An homage.
Spring glides over New York City this week. The wind is picking up, the frost heave has settled down.
When it is spring in New York, people get the courage to come outside to try on their new selves. A decision was made. Or the winter was so rough that all focus must be sharpened in order to forget it.
In spring in New York, I think of young women who have had enough, the smart ones and the ones who are also smart but also know exactly where to go, which is often very close to where they came from.
In spring in New York, I think about Sylvia Plath's The Bell Jar, having her romantic nervous breakdown. She learns she is inadequate. I would bring down my paperback from the sunken-in shelves right now and read a random page, but it was long ago lent to someone, I do not remember who, and is certainly lost.

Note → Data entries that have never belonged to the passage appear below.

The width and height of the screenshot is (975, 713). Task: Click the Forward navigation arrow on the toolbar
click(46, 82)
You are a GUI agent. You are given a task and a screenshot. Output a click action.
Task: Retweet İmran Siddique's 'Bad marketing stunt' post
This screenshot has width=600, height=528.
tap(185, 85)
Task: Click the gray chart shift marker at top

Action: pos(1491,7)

But the quotes from the book never go away and you can read some of the best ones here. They never get old.
http://www.goodreads.com/work/quotes/1385044-the-bell-jar
But what I really feel, and see, when it is spring in New York, is the back of Ms. Didion's head, at 28, when she says Goodbye To All That, having had enough. She is clear and tough. Some essential internal boomerang has forced her return to New York in old age, but when she was 28, it was time to leave. I do not remember if it was spring when she left, but by summer, it was certain she was not coming back. But now I have become curious so I look it up and there is the line, "And then one morning in April..." so I did remember, somewhere, it was spring in New York, and Joan, newly married, left town.

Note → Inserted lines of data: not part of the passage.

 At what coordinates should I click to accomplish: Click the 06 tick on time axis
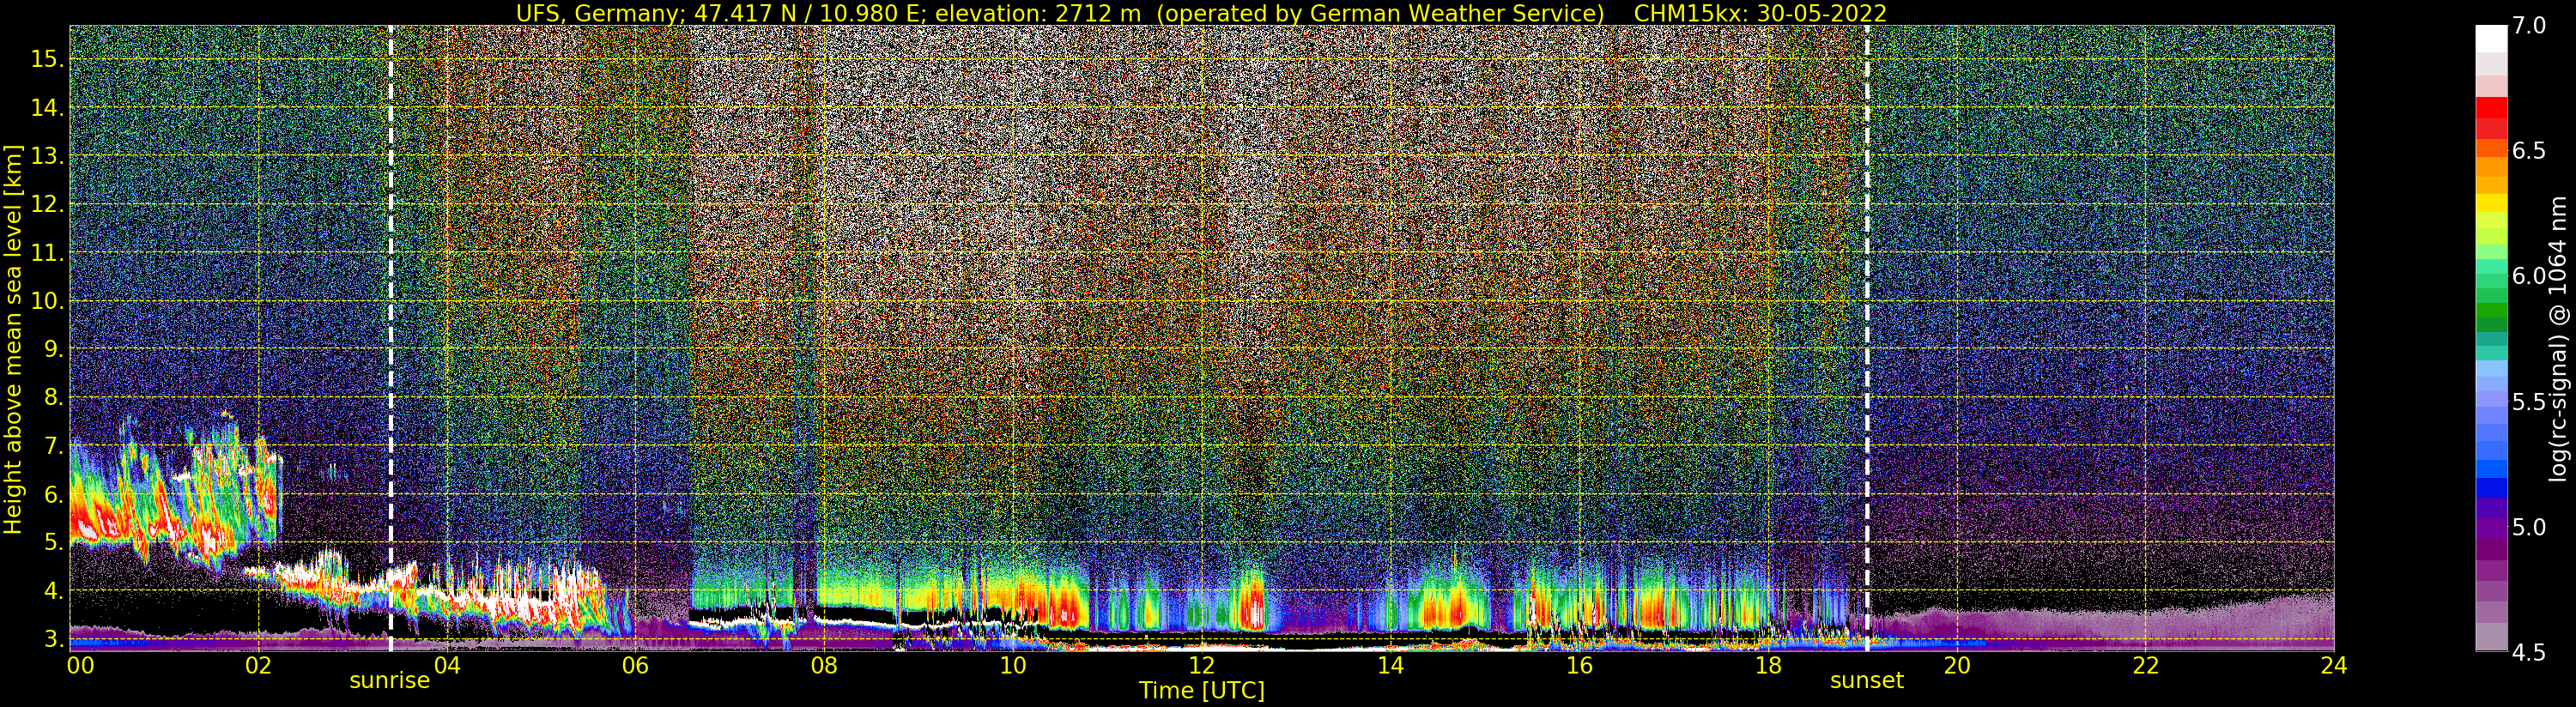[635, 665]
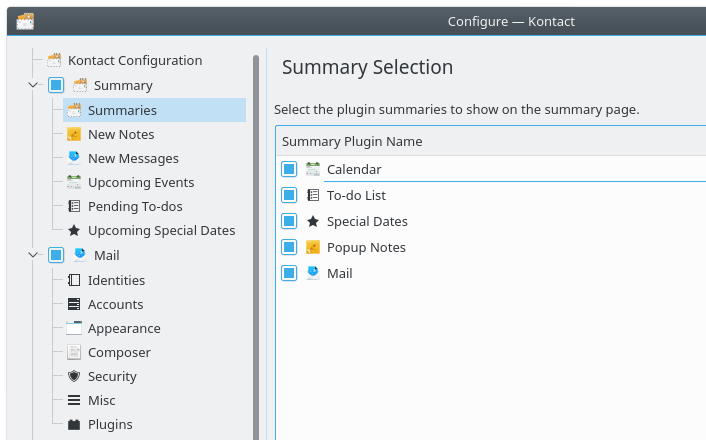Select the Composer settings entry
This screenshot has height=440, width=706.
[x=119, y=353]
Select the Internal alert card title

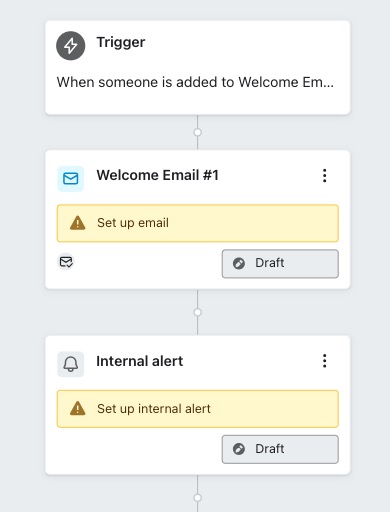click(x=140, y=361)
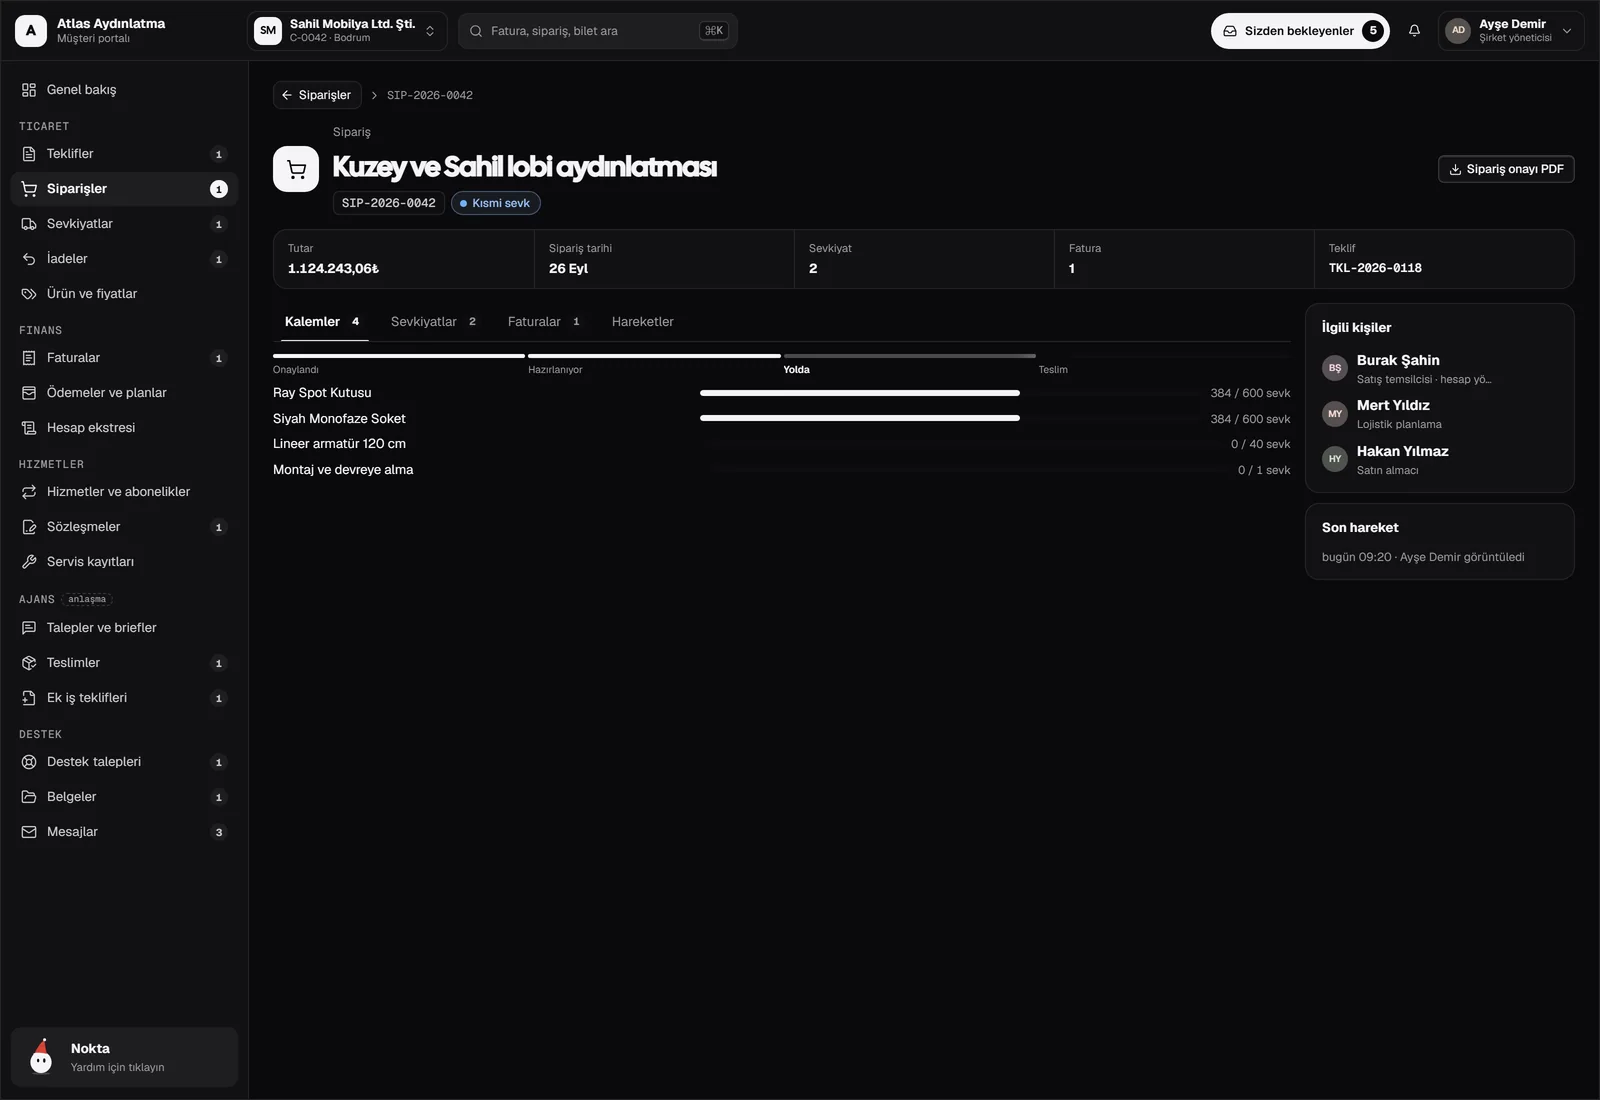
Task: Open Servis kayıtları wrench icon
Action: tap(29, 562)
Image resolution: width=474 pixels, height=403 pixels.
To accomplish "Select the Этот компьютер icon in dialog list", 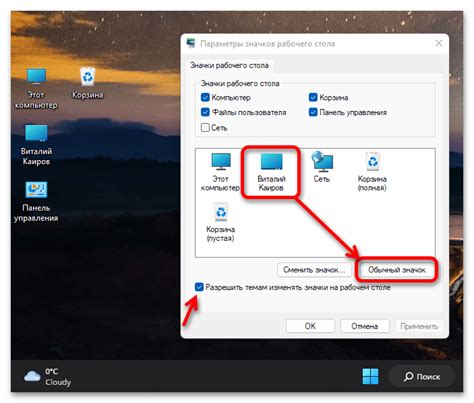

http://juliaallison.com/goodbye-to-all-that-by-joan-didion/
Spring is when you feel the entire population shifting. The men, certainly. But men often leave quietly in the night, with very little on their backs. The women, or at least the women from the last century, the century I understand without trying to, they feel it dry and damp all at once and they tell you. It is the weariness. The coldness. The chance. They are reminded it is time to leave. And they write the leaving of it so well.